Provided passage:
====

Hate the dentist? Just have a laugh and relax
5 Feb 2009 by Evoluted New Media
Nitrous oxide - laughing gas - has well known sedation effects but researchers from UCL have discovered that it also makes people more suggestible - could this mean that nervous patients could be cajoled into relaxing?
Nitrous oxide - laughing gas - has well known sedation effects but researchers from UCL have discovered that it also makes people more suggestible - could this mean that nervous patients could be cajoled into relaxing?
Laughing gas is often used by dentists to ease pain but these new findings may mean that dental patients can benefit from being coached to relax while breathing the gas.
Dr Matthew Whalley of the UCL psychology department said: “Nitrous oxide is one of the most widely used yet least well understood anaesthetic gases and until recently relatively little was known about how it worked inside the body.
It has become somewhat of a fable amongst dentists that patents under laughing gas are more gullible. Some dentists have even been trained in hypnosis and report that patients respond well to being spoken to in a quiet hypnotic manner. The UCL study set out to establish whether laughing gas does indeed boost imaginative suggestibility, which is a trait closely related to hypnotic suggestibility.

====

Input data:
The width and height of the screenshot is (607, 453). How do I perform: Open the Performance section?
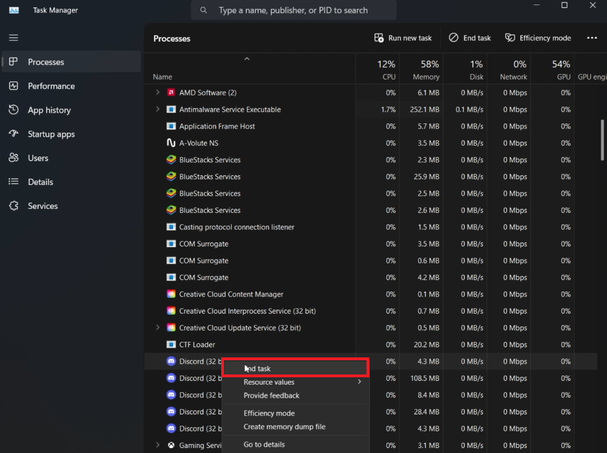(51, 86)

====

What you are asked to do: Extend the article on laughing gas and suggestibility, picking up after its final sentence.

Response:
Thirty participants took part in the tests - some were given 25% nitrous oxide and some normal air, both masked with a sweet scent to disguise the possibility of laughing gas. Participants were then asked to imagine feelings like the taste of oranges or the feeling of linen and rate their own response. Some would experience hallucinated sensations, for example if they were told to imagine a sour taste in their mouth, some would actually begin to experience that taste.
“Many dentists use laughing gas to relieve discomfort in their patents, but our study suggests that combining the gas with instruction and suggestion to help them to relax and become absorbed in imagery, for example, might enhance the pain-relieving effect,” said Dr Whalley.